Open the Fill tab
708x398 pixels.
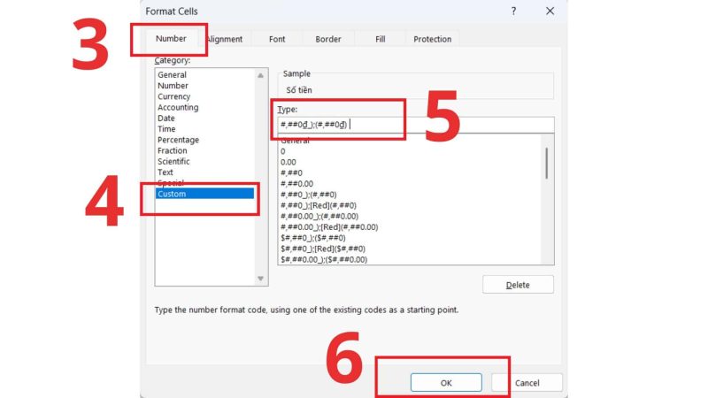coord(381,39)
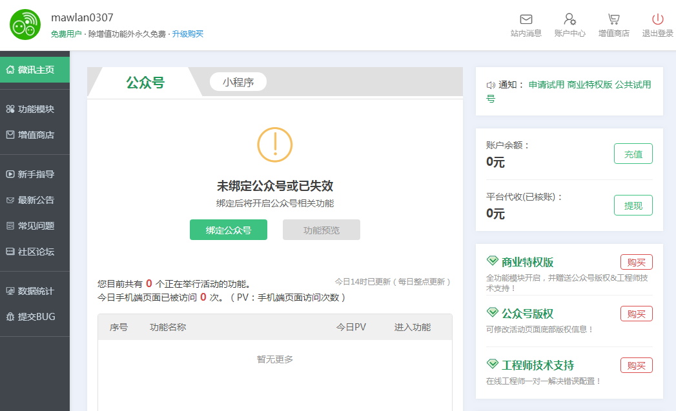Open 数据统计 in the sidebar
The height and width of the screenshot is (411, 676).
[35, 291]
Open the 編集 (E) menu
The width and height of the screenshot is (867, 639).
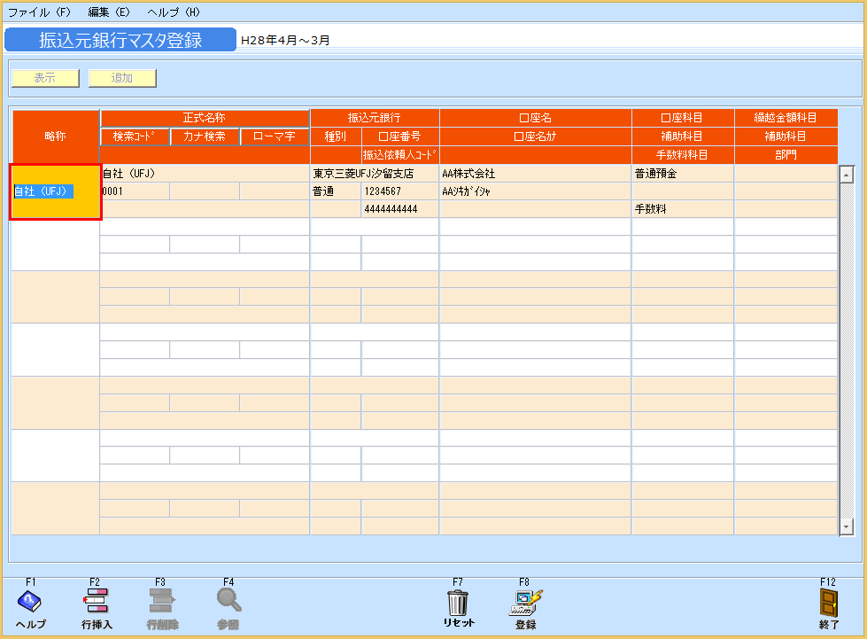coord(109,12)
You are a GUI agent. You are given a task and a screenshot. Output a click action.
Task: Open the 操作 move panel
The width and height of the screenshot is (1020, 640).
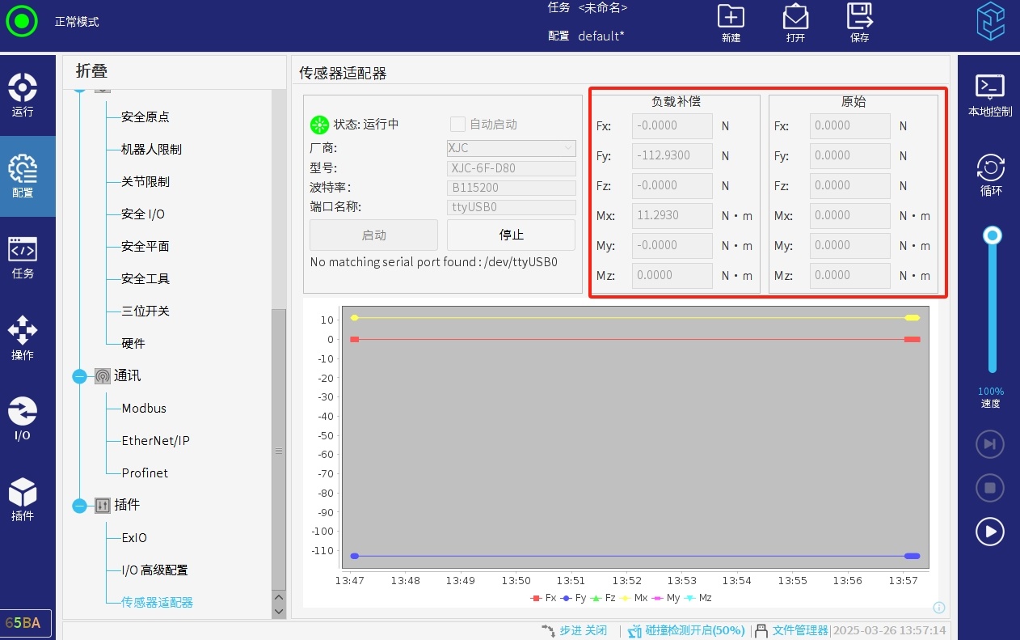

◆ ◆ ◆ ◆

▸ **Task objective**:
An exact, image-free transcription of all the records above is needed.

▸ **Response area**:
Open the Fill tab
708x398 pixels.
coord(381,39)
Open 数据统计 in the sidebar
The height and width of the screenshot is (411, 676).
[35, 291]
Open the 編集 (E) menu
The width and height of the screenshot is (867, 639).
coord(109,12)
You are a GUI agent. You are given a task and a screenshot. Output a click action.
Task: Open the 操作 move panel
The width and height of the screenshot is (1020, 640).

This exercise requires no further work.